After the school year had come to an end, she went to Kentucky and secured her place at a small school. This enabled her to attend college for a few months, in the following months, she had completed her senior course. After graduating from a literature course, she decided, unsatisfied with her usefulness, to start a medical course at the Central Tennessee College's Meharry Medical Department, becoming, a few years later in 1893, the first black woman to graduate as a licensed surgeon and physician in Tennessee

==Medical missionary==
Patton was deeply attached to religion and was part of the Methodist Episcopal Church. Although she did not officially have the support of the church and had to bear the expenses of the trip, she decided to travel to Liberia as a medical missionary

After Patton arrived to Liberia on April 5, 1893, another African American missionary started to draw attention to the lack of professional health care in the country. Medicine such as quinine was already available, but there were no emergency doctors. During her time there, she identified anemia and dropsy as chronic ailments that mainly affected the Kru, the dominant ethnic group in Monrovia.

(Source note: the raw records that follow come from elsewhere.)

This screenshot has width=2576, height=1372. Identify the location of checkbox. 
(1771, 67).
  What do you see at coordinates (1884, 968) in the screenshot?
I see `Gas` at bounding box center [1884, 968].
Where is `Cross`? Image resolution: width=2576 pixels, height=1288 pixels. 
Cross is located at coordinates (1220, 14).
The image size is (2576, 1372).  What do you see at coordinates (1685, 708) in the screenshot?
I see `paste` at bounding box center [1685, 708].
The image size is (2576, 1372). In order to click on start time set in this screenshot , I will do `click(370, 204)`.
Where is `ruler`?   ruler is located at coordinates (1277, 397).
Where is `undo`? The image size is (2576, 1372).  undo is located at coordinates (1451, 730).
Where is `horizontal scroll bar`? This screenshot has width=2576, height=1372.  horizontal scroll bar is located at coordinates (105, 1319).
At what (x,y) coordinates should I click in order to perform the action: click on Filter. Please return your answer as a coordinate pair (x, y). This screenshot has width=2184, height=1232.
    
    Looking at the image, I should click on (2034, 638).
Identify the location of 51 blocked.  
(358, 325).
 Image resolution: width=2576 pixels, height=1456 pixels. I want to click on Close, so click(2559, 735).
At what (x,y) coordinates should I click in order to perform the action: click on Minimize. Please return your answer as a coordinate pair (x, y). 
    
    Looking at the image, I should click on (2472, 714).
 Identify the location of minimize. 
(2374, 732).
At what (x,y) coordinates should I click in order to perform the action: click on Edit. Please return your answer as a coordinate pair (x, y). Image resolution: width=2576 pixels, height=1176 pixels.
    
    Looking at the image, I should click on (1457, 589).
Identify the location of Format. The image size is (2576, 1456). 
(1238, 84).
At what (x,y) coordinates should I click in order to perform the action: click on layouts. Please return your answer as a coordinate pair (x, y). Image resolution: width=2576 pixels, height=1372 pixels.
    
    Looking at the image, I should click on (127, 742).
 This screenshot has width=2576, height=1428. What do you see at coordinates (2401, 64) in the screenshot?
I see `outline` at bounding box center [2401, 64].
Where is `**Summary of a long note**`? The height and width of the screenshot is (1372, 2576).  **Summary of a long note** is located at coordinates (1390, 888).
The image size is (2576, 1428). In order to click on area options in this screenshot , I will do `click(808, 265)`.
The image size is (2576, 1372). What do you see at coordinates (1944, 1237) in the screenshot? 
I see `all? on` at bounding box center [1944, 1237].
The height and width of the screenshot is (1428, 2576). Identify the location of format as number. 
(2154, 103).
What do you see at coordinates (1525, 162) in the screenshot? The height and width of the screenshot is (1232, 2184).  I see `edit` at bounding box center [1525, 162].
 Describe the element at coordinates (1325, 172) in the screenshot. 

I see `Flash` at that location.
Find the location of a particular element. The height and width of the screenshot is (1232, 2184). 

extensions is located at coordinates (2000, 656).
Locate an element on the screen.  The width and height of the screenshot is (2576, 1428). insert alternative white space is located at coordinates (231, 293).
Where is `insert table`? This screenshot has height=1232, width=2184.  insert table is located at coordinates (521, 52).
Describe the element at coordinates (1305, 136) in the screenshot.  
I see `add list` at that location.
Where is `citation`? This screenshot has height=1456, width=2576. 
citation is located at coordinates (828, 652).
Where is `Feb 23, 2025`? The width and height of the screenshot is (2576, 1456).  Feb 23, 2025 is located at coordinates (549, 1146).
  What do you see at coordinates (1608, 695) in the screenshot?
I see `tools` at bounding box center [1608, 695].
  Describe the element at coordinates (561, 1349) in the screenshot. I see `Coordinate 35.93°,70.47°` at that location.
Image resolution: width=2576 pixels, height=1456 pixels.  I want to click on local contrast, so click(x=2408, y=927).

On her trip, Patton recognized the value of learning about native treatments to face the infections and illnesses that plagued the vast majority of her patients. In the search for a cure and an effective treatment for the Guinea worm, Patton developed the methods of "strapping" and "shafting", offering directions to other medical professionals about said techniques.

==Later years==
After her two-year long experience in Liberia as a medical missionary, Patton returned to the United States in order to continue her education with a post-graduate course in medicine. During her return trip, she was infected with tuberculosis and never regained her previous health. She settled in Memphis and started a private medical practice, becoming the first black female doctor in Tennessee.

On December 29, 1897, she married lettercarrier David W. Washington, and two years later, in 1899, they had their first son, Willie Patton Washington, who died days after his birth. The couple had met through their active volunteering in their church and community. Patton was a very respected member in her community, for her monthly ten-dollar donation to the Freedmen's Aid Society and was often called "Gold Lady" due to her generosity.

In the last few years of her life, Patton worked sporadically due to her poor health. She died on November 8, 1900, in the city of Memphis, four months after giving birth to her second child, David W. Washington Jr, who died soon after his mother.

She is buried in Zion Christian Cemetery on South Parkway where an historic marker notes her accomplishments.